## Task details:
Output the entries from the line with "Enable Copy to clipboard button checkbox" to the line with "click(43, 665)" as a two-column CSV with the headers instruction and location. Give one row per entry, with its text and its answer each in a single quoted field and line breaks replaced by spaces, and leave the pictures out.

## Extracted material:
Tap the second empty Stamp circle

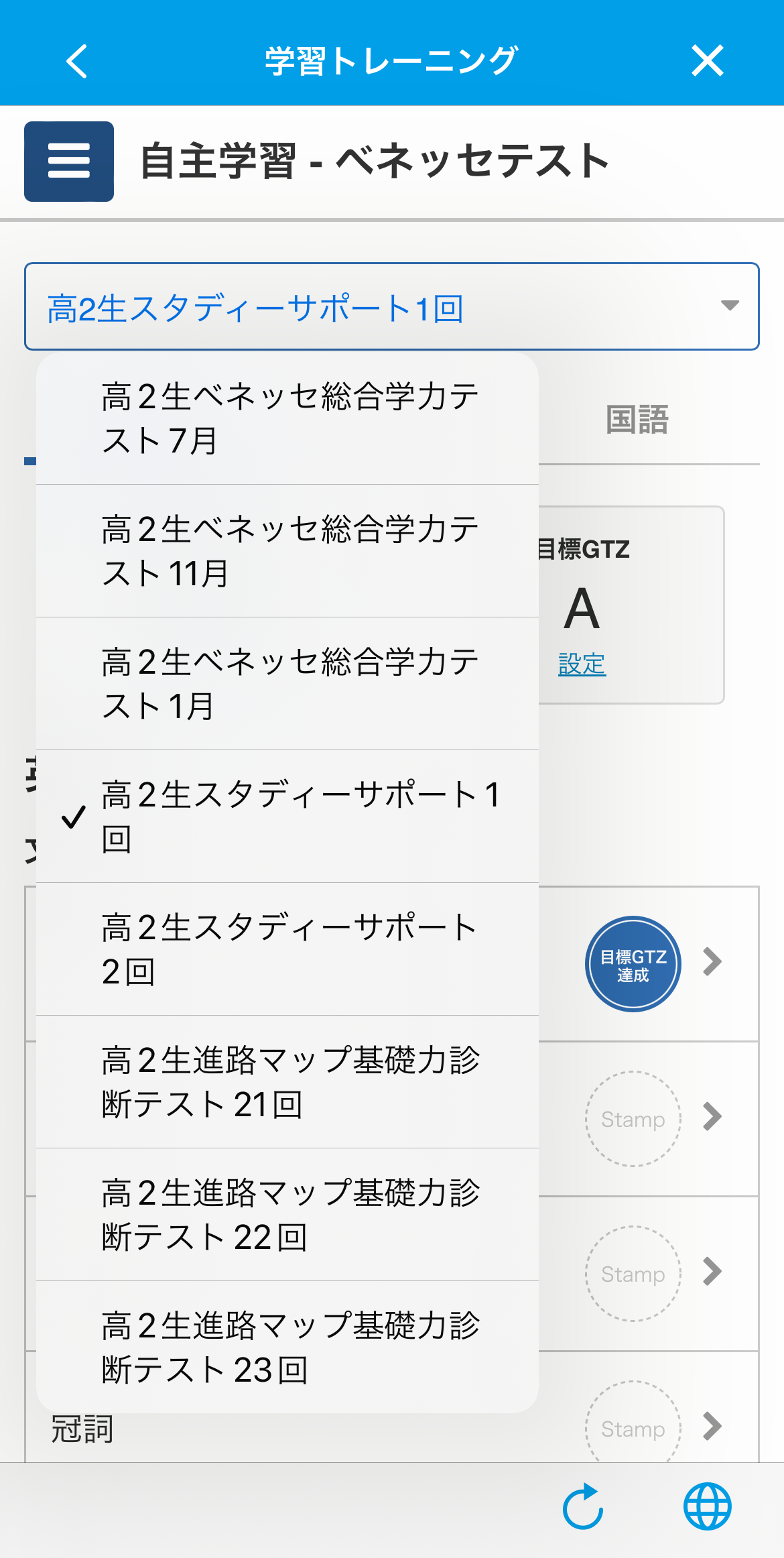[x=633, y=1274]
--
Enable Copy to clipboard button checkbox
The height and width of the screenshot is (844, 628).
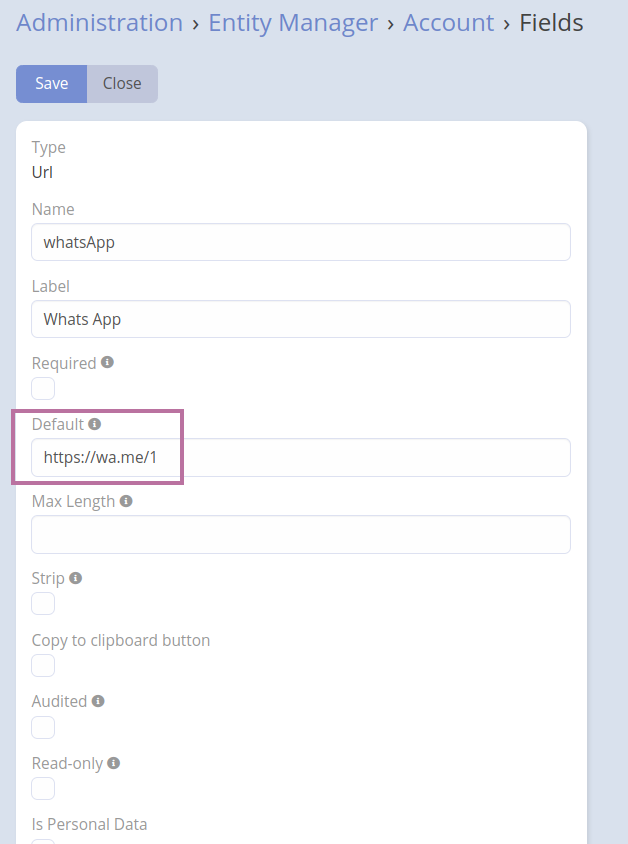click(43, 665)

## Reply to the task:
instruction,location
"Enable Copy to clipboard button checkbox The height and width of the screenshot is (844, 628).","click(43, 665)"